Before propafenone, heart rate was significantly higher in Group II-isoflurane (p < 0.05). After propafenone we found: In both Groups, a decrease in the cardiac output (p < 0.05) with the mean arterial pressure maintained; in Group I (halothane) a decrease in the stroke volume (p < 0.05) which was not found in Group II (p = ns); In Group II (isoflurane) a decrease in heart rate (p < 0.05) not found in Group I (p = ns). All the changes were higher at the 5th minute values. 30th minute and 60th minute values were not significantly different from initial values.

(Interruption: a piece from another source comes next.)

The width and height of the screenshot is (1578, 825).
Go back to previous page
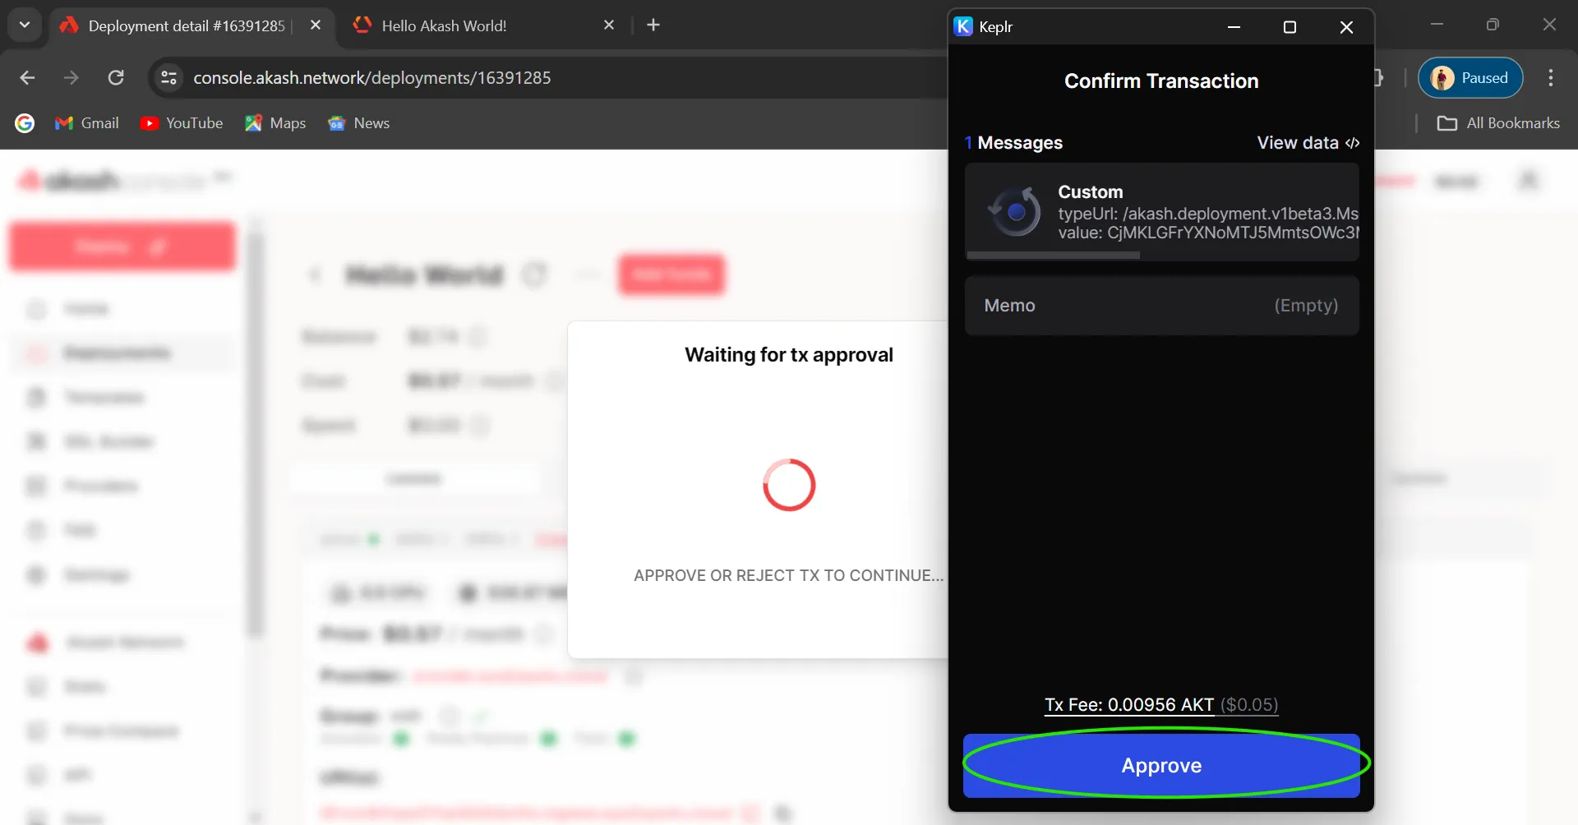(27, 78)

In dogs anaesthetized with halothane 1.2 MAC a reduction in the stroke volume, resulting in a cardiac output decrease, was observed, suggesting that propafenone increases the negative inotropic action of halothane. In dogs anaesthetized with isoflurane 1.2 MAC the decrease in cardiac output was similar to the decrease in heart rate, and therefore no reduction in the stroke volume was observed. The decrease in the heart rate found in this group but not in the halothane group was probably related with the beta-blocker action of the propafenone. Looking to the systemic vascular resistances, our study suggested that propafenone didn't have any vasodilator effect during halogenated anaesthesia.
多项研究表明麻醉药物会影响抗心律失常药物的血流动力学效应。本研究旨在比较标准剂量的普罗帕酮(1.5毫克/千克)对用氟烷或异氟烷麻醉的犬的血流动力学效应。
随机实验室动物研究。
6只犬用1%氟烷麻醉——第一组,6只犬用等效麻醉剂量的异氟烷(1.5%)麻醉——第二组。犬自主呼吸。用股动脉导管和漂浮导管进行血流动力学监测,通过热稀释法测量心输出量。在进行了一次被视为初始评估的血流动力学评估后,在30秒内给予1.5毫克/千克的普罗帕酮推注,在给药后5、15、30和60分钟进行类似评估。
在给予普罗帕酮之前,第二组(异氟烷)的心率显著更高(p < 0.05)。给予普罗帕酮后我们发现:在两组中,心输出量均下降(p < 0.05),平均动脉压维持不变;在第一组(氟烷)中,每搏量下降(p < 0.05),而在第二组中未发现此现象(p = 无显著性差异);在第二组(异氟烷)中,心率下降(p < 0.05),在第一组中未发现此现象(p = 无显著性差异)。所有变化在第5分钟时最为明显。第30分钟和第60分钟的值与初始值无显著差异。
在用1.2倍最低肺泡有效浓度氟烷麻醉的犬中,观察到每搏量降低,导致心输出量下降,这表明普罗帕酮增强了氟烷的负性肌力作用。在用1.2倍最低肺泡有效浓度异氟烷麻醉的犬中,心输出量的下降与心率的下降相似,因此未观察到每搏量降低。在该组中发现但在氟烷组中未发现的心率下降可能与普罗帕酮的β受体阻滞作用有关。从全身血管阻力来看,我们的研究表明普罗帕酮在卤代麻醉期间没有任何血管舒张作用。